Thanks for the reply...

The application which i am trying to write is a standalone utility.. Client
does not hit this servlet.

Instead my application which is a servlet, will make some database calls--
and if the required data is present in the database, then that data is sent
to the client via xmlrpc call and the response from the xmlrpc call is
updated back into the dataabse.

So we want this utility preferably servlet in our Tomcat container to be run
every 30 minutes like a cron job, to do the database updates..

There are so many other classes deployed on Tomcat and i want to use those
classes to write this servlet utility.
This is the reason why chose to use servlet, but is there any configurable
parameter to run servlet for every 30 minutes...

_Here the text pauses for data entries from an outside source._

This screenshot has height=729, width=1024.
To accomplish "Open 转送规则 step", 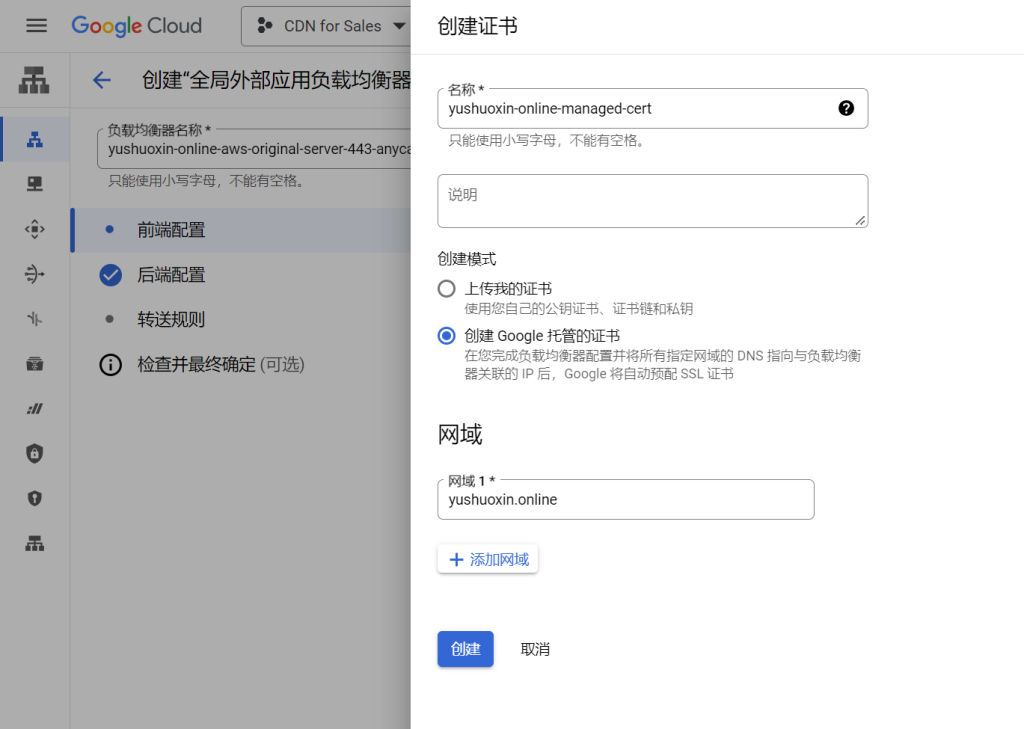I will pos(171,320).
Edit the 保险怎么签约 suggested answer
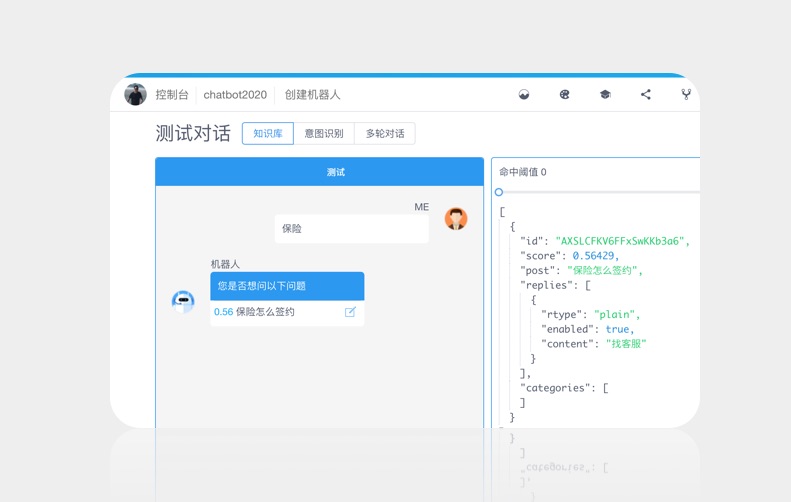791x502 pixels. tap(350, 312)
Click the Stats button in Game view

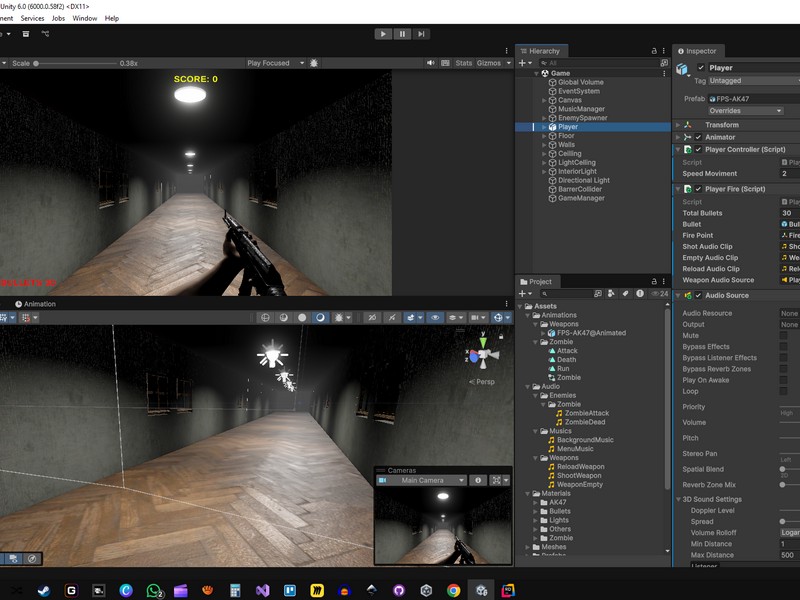464,63
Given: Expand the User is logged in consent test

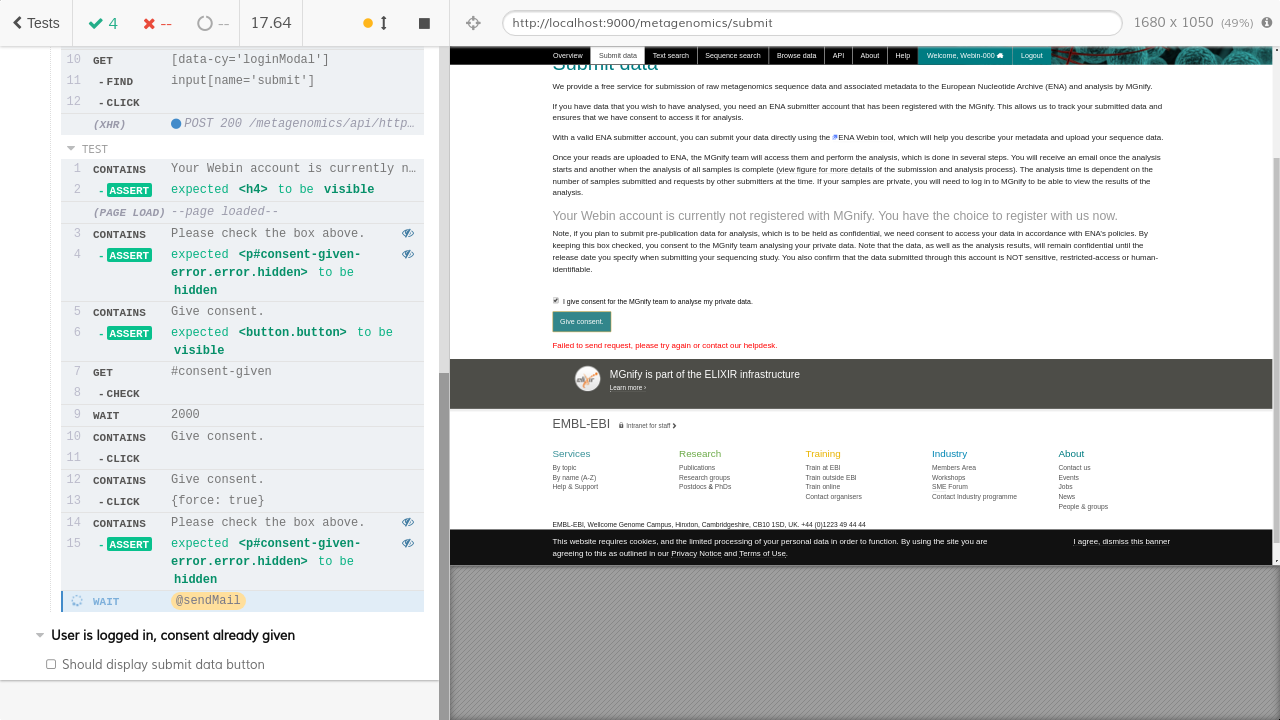Looking at the screenshot, I should [x=40, y=635].
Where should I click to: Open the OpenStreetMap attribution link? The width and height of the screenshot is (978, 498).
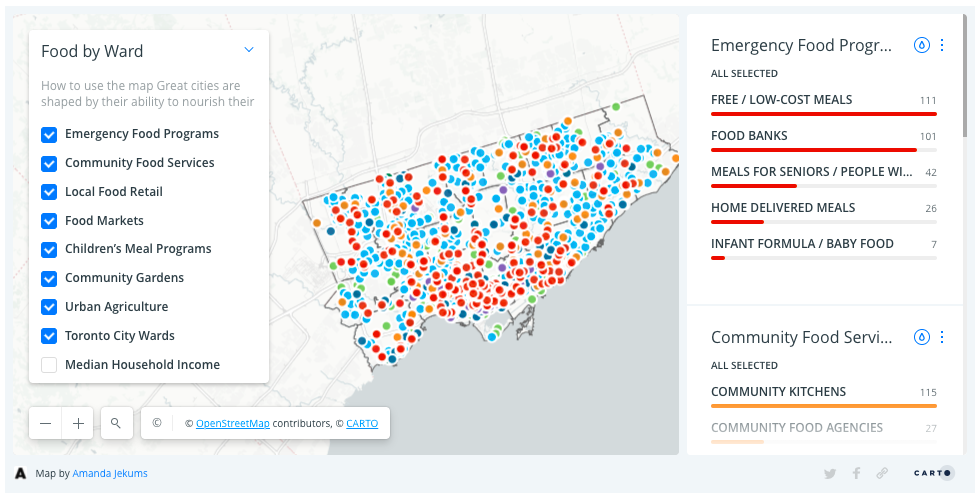[232, 424]
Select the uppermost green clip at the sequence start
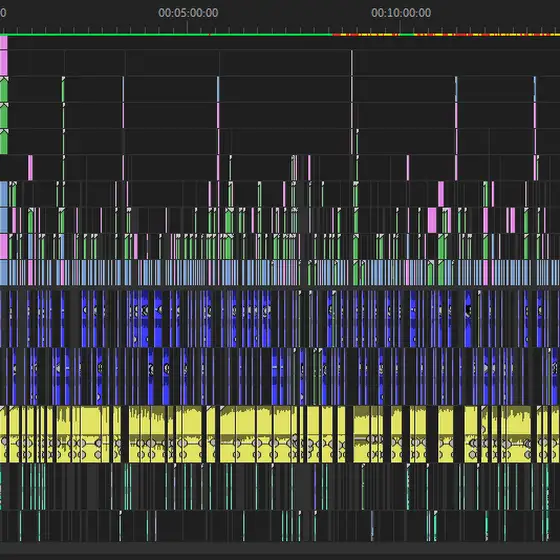The width and height of the screenshot is (560, 560). pyautogui.click(x=4, y=89)
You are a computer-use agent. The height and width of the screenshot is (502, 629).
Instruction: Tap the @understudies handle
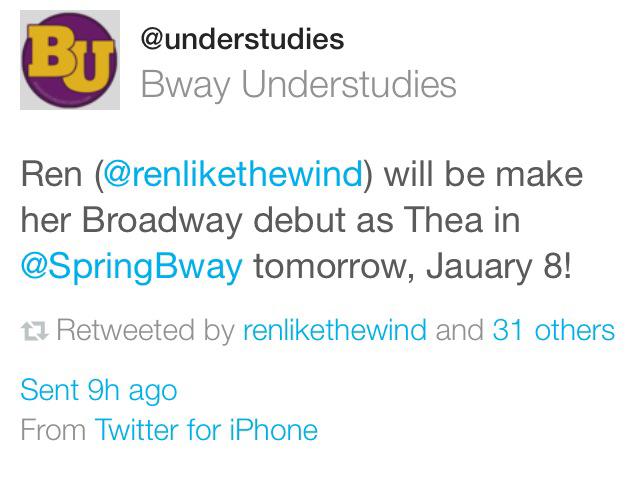coord(242,39)
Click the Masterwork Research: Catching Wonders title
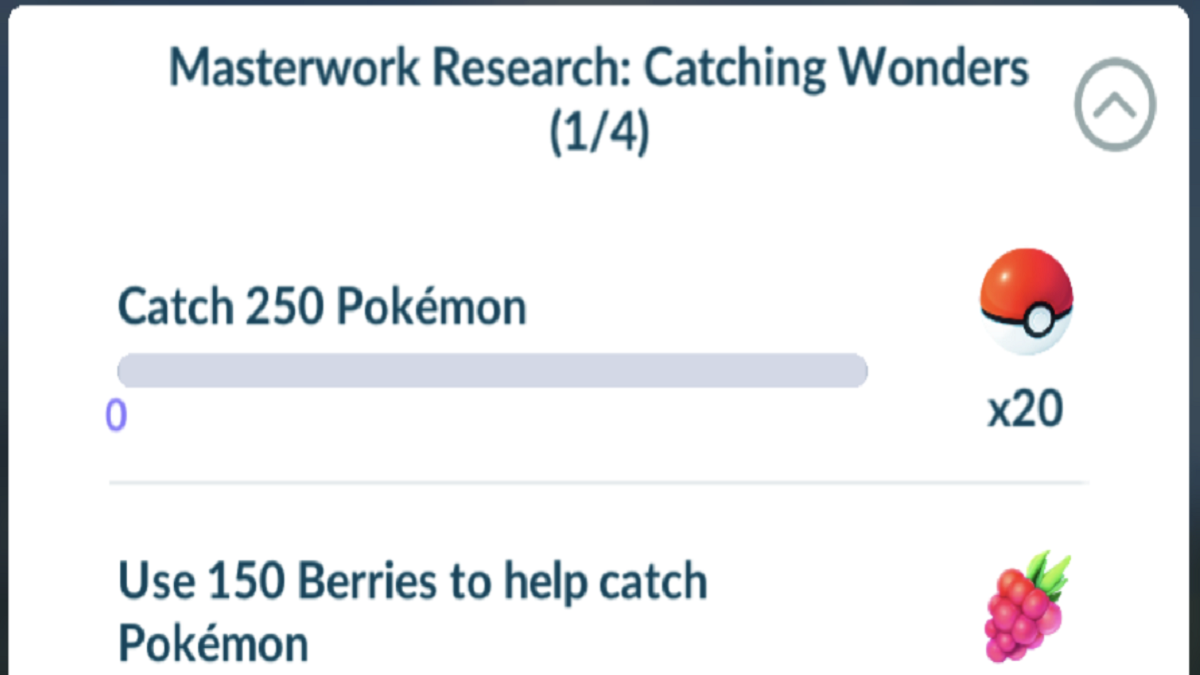 point(599,70)
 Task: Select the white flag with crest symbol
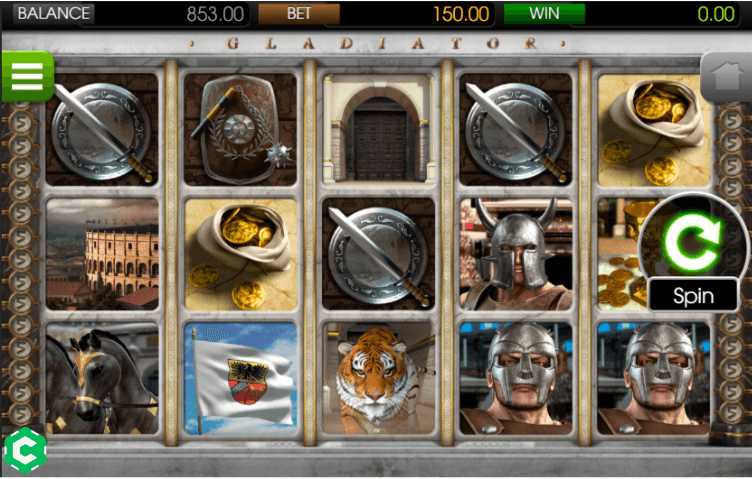(x=241, y=378)
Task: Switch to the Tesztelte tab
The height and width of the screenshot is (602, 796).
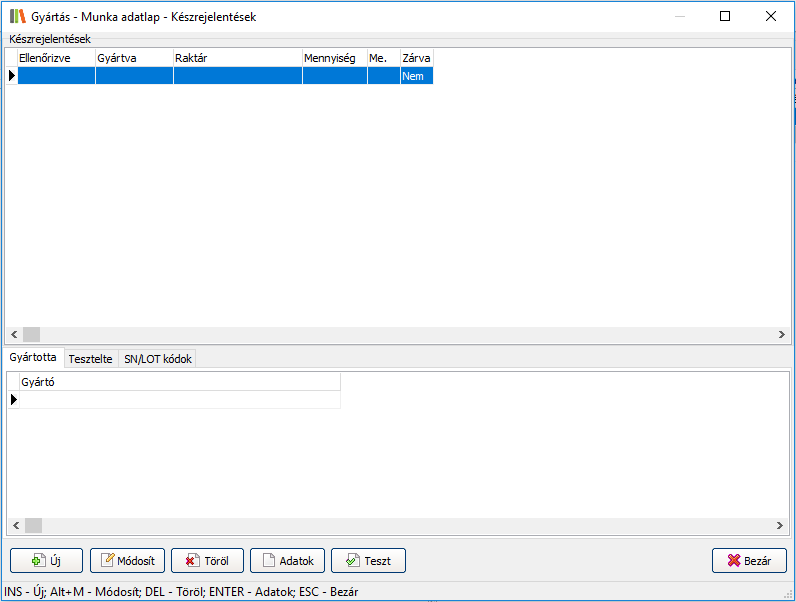Action: click(x=91, y=359)
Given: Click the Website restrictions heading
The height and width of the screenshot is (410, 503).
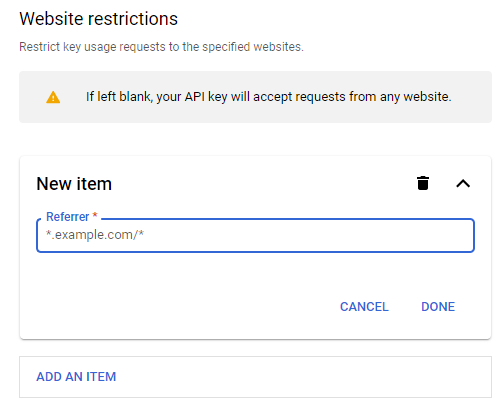Looking at the screenshot, I should [x=99, y=19].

-----Original Message-----
From: Wade Chandler [mailto:[EMAIL PROTECTED]
Sent: Tuesday, December 21, 2004 11:03 AM
To: Tomcat Users List
Subject: Re: How to run servlet for every 30 minutes in Tomcat 4.1.30


Shilpa Nalgonda wrote:
> Hi,
> I am using Tomcat4.1.30 version.
> I have to develop a client application which looks in the database every
30
> minutes,
> to retrieve the status of an order and send the status to the remote
client.
> Again waits for the
> The client's response and insert the repsonse back to the database.
>
> I wanted to do this in a servlet, so is there any way that i could run
this
> servlet automatically inside the
> Tomcat container, or is it configurable in servlet mapping? if so can
> someone please suggest me with examples...
>
>
> ---------------------------------------------------------------------
> To unsubscribe, e-mail: [EMAIL PROTECTED]
> For additional commands, e-mail: [EMAIL PROTECTED]
>
>
>

Well....it's kind of not extremely clear what you are asking, but why
does the servlet need to do anything except listen for a client which is
threaded to do this every 30 minutes, in other words...why not have the
servlet do what it naturally does...sit there and get hit by client
requests....get the info....and send it back?  I mean...the servlet
can't push to the client unless you want to use something besides http,
or unless you are using servlets on both ends and http servers on both
ends.  You could use keep alives I guess.....I wouldn't though....only
so many tcp/ip connections.

Wade


---------------------------------------------------------------------
To unsubscribe, e-mail: [EMAIL PROTECTED]
For additional commands, e-mail: [EMAIL PROTECTED]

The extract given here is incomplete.